Napoli, Teatro di San Carlo, “Don Chisciotte”

Napoli, Teatro di San Carlo, Stagione di balletto 2012-2013
DON CHISCIOTTE” 
Balletto in tre atti ispirato all’omonimo romanzo di Miguel de Cervantes
Coreografia e libretto Marius Petipa e Ludwig Minkus,  rielaborata da Aleksej Fadeeĉev
Musica Ludwig Minkus  
Kitri SVETLANA ZAKHAROVA, KINARA ALIZADE 

Basilio MIKHAIL LOBUKH, ALESSANDRO MACARIO
Don Chisciotte FRANCESCO IMPERATORE
Sancho Panza STEFANO ANGELINI
Gamache GIANLUCA NUNZIATA
Lucia, ballerina di stradaALESSANDRA VERNOETTI
Espada EDMONDO TUCCI,  ERTRUGEL GJONI
Mercedes ELISABETTA MAGLIULO
Primi Ballerini, Solisti e Corpo di ballo del Teatro di San Carlo
Allievi della scuola di Ballo diretta da Anna Razzi

Orchestra Giovanile Luigi Cherubini
Direttore Aleksej Baklan
Scene Viaĉeslav Okunev
Luci Amiran Ananeli

Allestimento del Teatro dell’Opera di Stato della Georgia
Napoli, 21 e 23 marzo 2013
Straordinario successo al Teatro di San Carlo per il ritorno del grande repertorio classico. Dopo ben venticinque anni, il Don Chisciotte di Minkus-Petipa torna a far splendere la Danza al Massimo napoletano con l’allestimento del Teatro dell’Opera di Stato della Georgia, per la coreografia di Aleksei Fadeeĉev (figlio del famoso ballerino del Teatro Bol’ŝoj di Mosca Nikolaj Fadeeĉev, nonché Direttore artistico del Balletto del medesimo Teatro nel biennio 1998-2000).
Balletto creato nel 1869 da Marius Petipa in stretta collaborazione con Ludwig Minkus (la coreografia fu poi rivisitata da Alexander Gorsky nel 1900), come scrive Leonardo V. Di Staso «Il Don Quijote rappresenta per Petipa il risultato della maturata collaborazione con Minkus, iniziata nel 1846 con Paquita a Parigi, e il segno tangibile di come la Russia era oramai diventata la patria dell’arte del movimento dei corpi e del gesto simbolico del suono … Il Don Quijote si inscrive … nello sviluppo e nella canonizzazione della danza moderna al cui centro troviamo il Teatro Mariinskij che, insieme al Bol’ŝoj, si erge a tempio e palestra di tale arte…». La rinascenza russa del balletto trova conferma nella scelta letteraria delle trame, tra cui il romanzo di Cervantes al quale Don Chisciotte si rifà, anche se ben poco rimane dell’originale.

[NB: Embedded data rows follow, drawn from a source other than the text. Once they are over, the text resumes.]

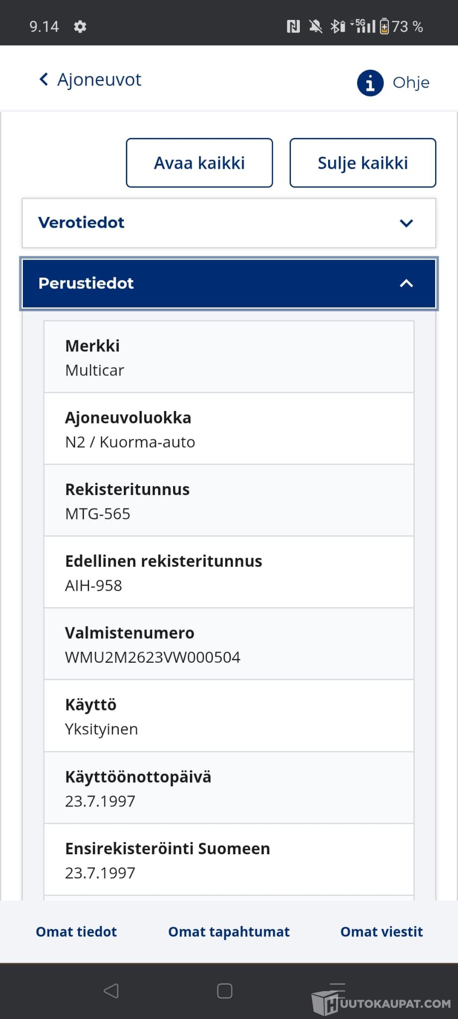The width and height of the screenshot is (458, 1019).
Task: Tap the back chevron beside Ajoneuvot
Action: pyautogui.click(x=44, y=79)
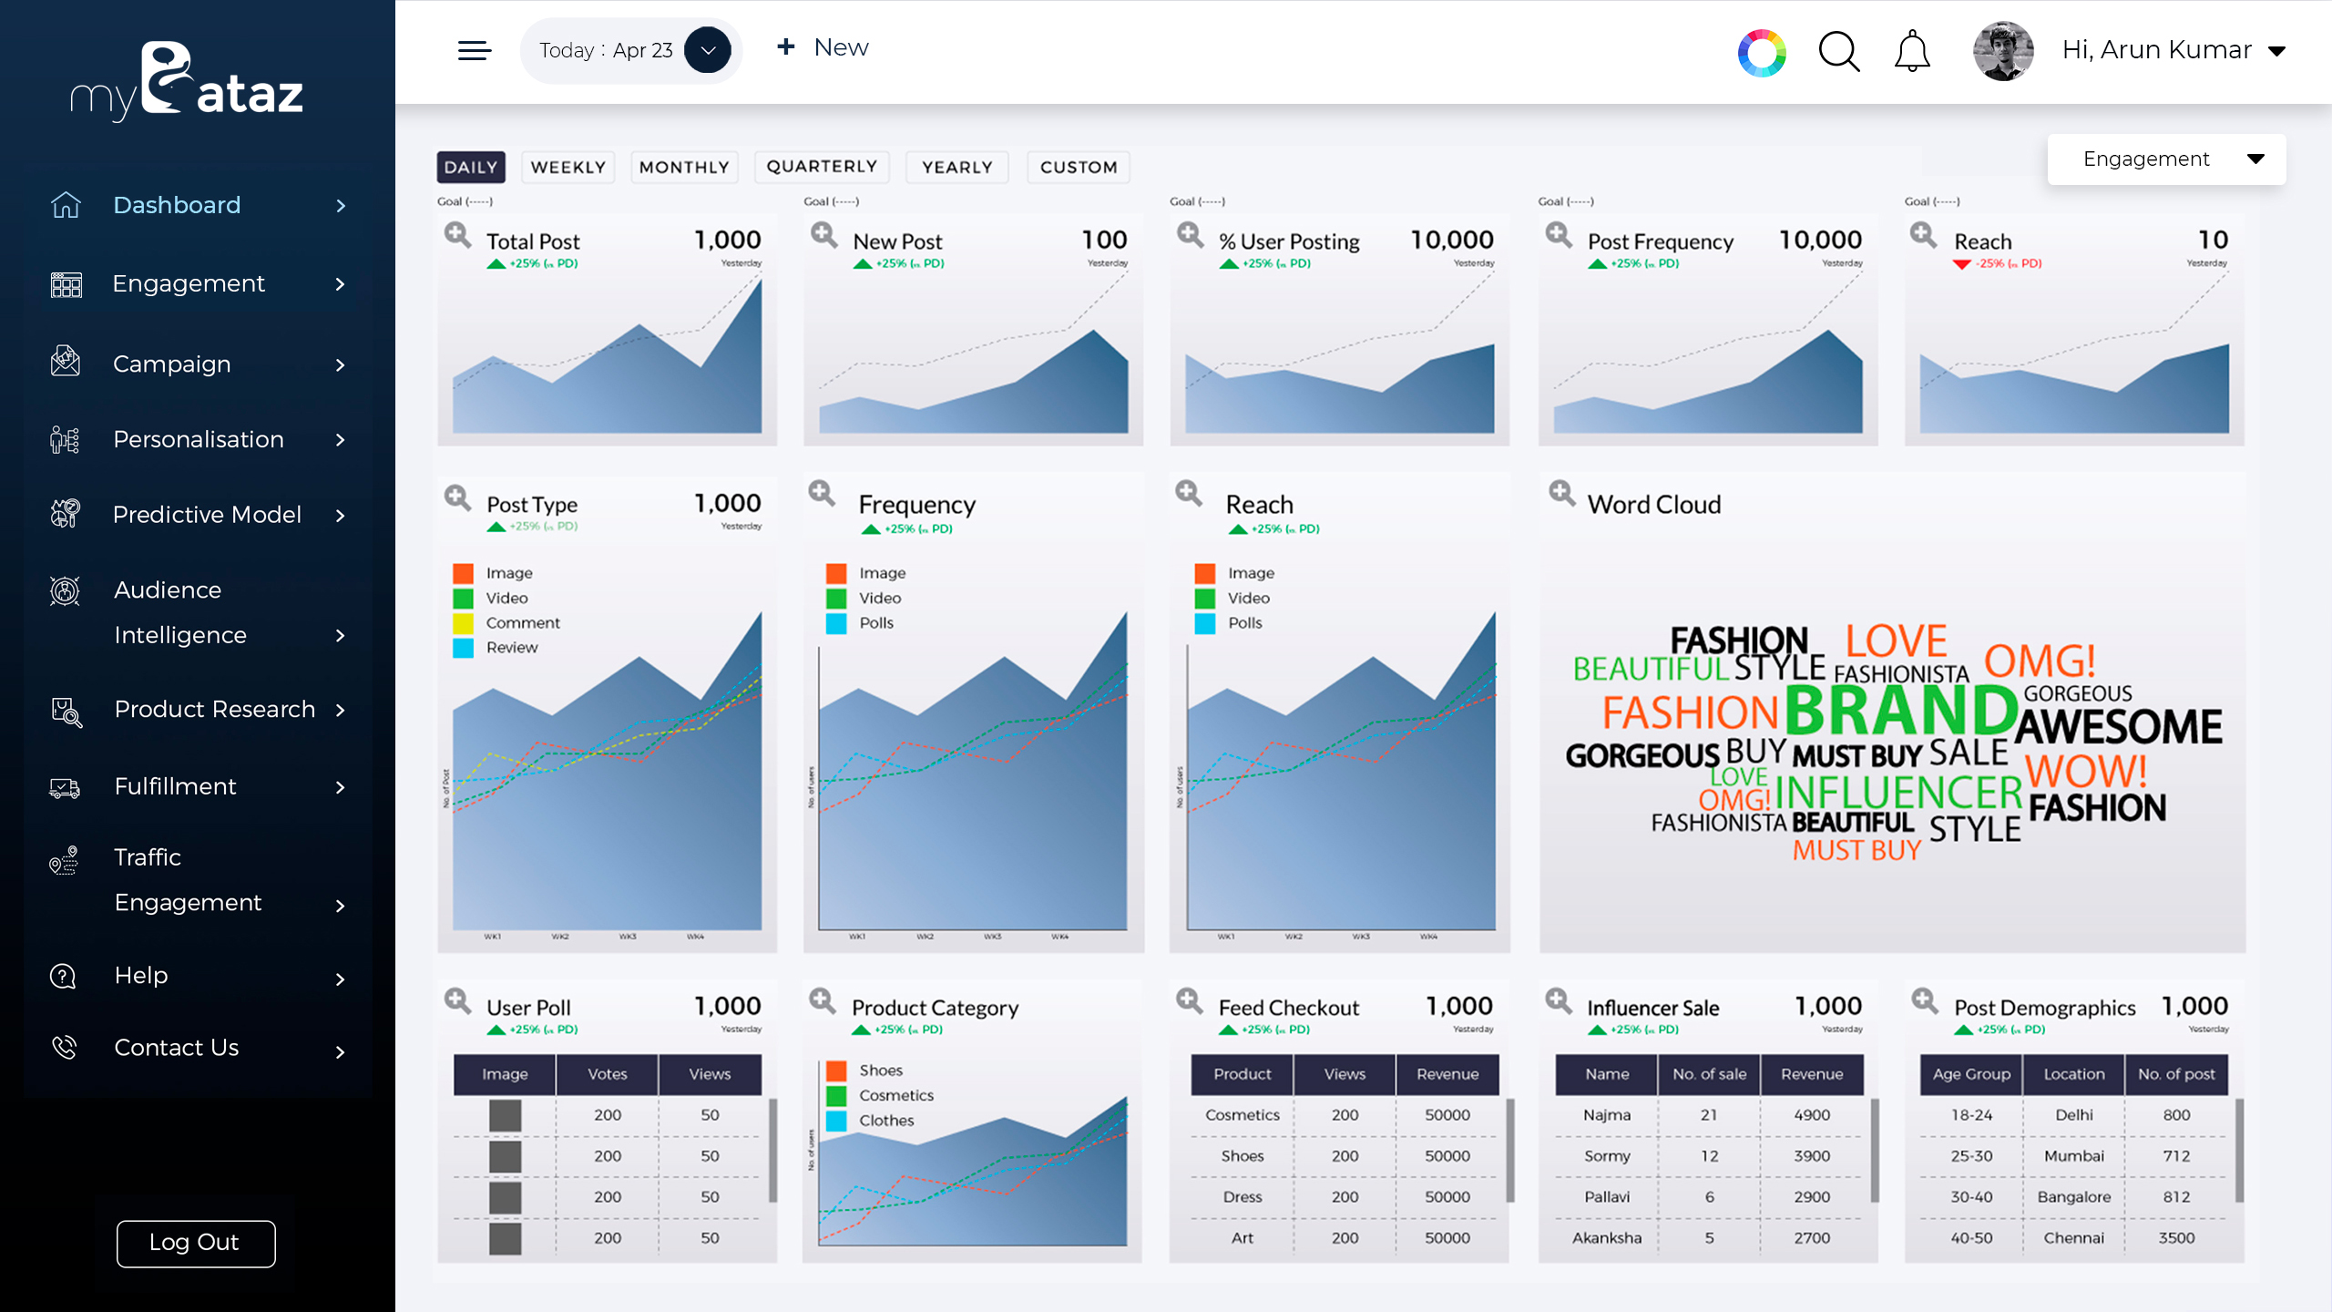Open the Today Apr 23 date dropdown
Image resolution: width=2332 pixels, height=1312 pixels.
(x=707, y=50)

Nel balletto il vecchio cavaliere è circondato dalla modesta realtà della figlia di un oste, promessa in matrimonio dal padre a un ricco quanto sciocco marchese, e di un barbiere povero ma bello, che in un’atmosfera festante e talvolta grottesca riescono a superare gli ostacoli frapposti alla loro unione. Don Chisciotte, eroe triste ed emblema dell’amore per l’impossibile, scambiando Kitri per Dulcinea è il solo palese richiamo al romanzo di Cervantes, dal momento che nell’economia del balletto la ben più semplice storia d’amore fra Kitri e Basilio eleva i due popolani a personaggi principali, ridimensionando quasi totalmente il significato del folle cavaliere e la valenza delle sue gesta.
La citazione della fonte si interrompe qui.